Jesus spoke of what it takes to be at home in the Kingdom of God, and the manner in which the Pharisees lived placed them on the outside of that community. When Jesus spoke of the Kingdom of God I’m convinced he was speaking of a community that is both in this world and beyond. It isn’t just a community that we enter upon departure from this world – I believe we can step into it while we’re still in the flesh. I think Jesus experienced it among the people who were cast out of the official religious community, and this is why he advised inviting such an unusual group of people to dinner. I think Jesus saw the Pharisees as living apart from that holy community, and he doesn’t want us to make that same mistake.


Jesus said that when we find ourselves in the position of hosts we shouldn’t invite people who can somehow repay us, but we should reach out to people who have more needs than resources. His advice to invite victims of various infirmities wasn’t about charity, it was about getting in touch with people who understand true dependence on God. It was about associating with people who actually live without pretense. It was about getting a taste for life in the Kingdom of God.


To abide in the Kingdom of God is to live with values that are opposed to that which is generally valued on earth. Jesus’ advice is that we seek to satisfy God and God alone. Jesus wanted us to know that we are not receiving the best reward if we’re only going after the stuff and the status.


I sort of hated that I didn’t have a few powerful awards and titles that I could have listed as notable accomplishments for my high school reunion. It’s hard not to want to be measurably successful, but I think we all know that the most powerful things any of us accomplish are largely immeasurable in our worldly ways.
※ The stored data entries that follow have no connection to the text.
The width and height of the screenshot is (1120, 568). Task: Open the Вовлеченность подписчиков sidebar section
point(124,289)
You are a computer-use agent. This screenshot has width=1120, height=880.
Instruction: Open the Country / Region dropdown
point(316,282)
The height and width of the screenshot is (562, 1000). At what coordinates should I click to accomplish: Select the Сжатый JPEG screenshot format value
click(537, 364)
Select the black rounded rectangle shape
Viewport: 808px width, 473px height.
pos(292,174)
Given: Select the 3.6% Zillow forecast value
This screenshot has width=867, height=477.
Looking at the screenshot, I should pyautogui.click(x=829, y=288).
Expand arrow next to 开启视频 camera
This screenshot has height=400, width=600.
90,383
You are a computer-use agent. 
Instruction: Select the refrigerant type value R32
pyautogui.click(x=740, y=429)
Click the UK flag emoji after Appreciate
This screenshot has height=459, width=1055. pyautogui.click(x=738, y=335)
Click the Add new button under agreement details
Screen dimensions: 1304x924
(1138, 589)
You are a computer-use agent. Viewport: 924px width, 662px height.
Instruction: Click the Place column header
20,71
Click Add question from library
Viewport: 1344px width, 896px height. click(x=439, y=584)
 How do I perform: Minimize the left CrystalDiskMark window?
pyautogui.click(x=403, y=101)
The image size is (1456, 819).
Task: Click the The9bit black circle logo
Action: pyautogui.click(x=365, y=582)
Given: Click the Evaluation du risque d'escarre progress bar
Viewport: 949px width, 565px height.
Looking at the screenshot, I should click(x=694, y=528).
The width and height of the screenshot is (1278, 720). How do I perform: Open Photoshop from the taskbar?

Our faith doesn’t require us to somehow live in a manner that’s disconnected from the operations of this world, but our calling is not to be defined by the standards of this world. It’s not a bad thing for us to consider what we would list as our notable accomplishments. In fact it’s probably a good thing to assess where we are and what we are seeking to do. It’s also good to know that much is yet to be determined for all of us, and by the grace of God we will continue to grow in our understanding of what it will take to actually accomplish great things for the kingdom of God.


Thanks be to God.




One Response to “Proper 17c, August 28, 2016”

  1. Earl Jones Says:

    This message reminds me of a quote that I read yesterday and further amplified on my FB page yesterday, “If we take care of the moments, the years will take care of themselves”.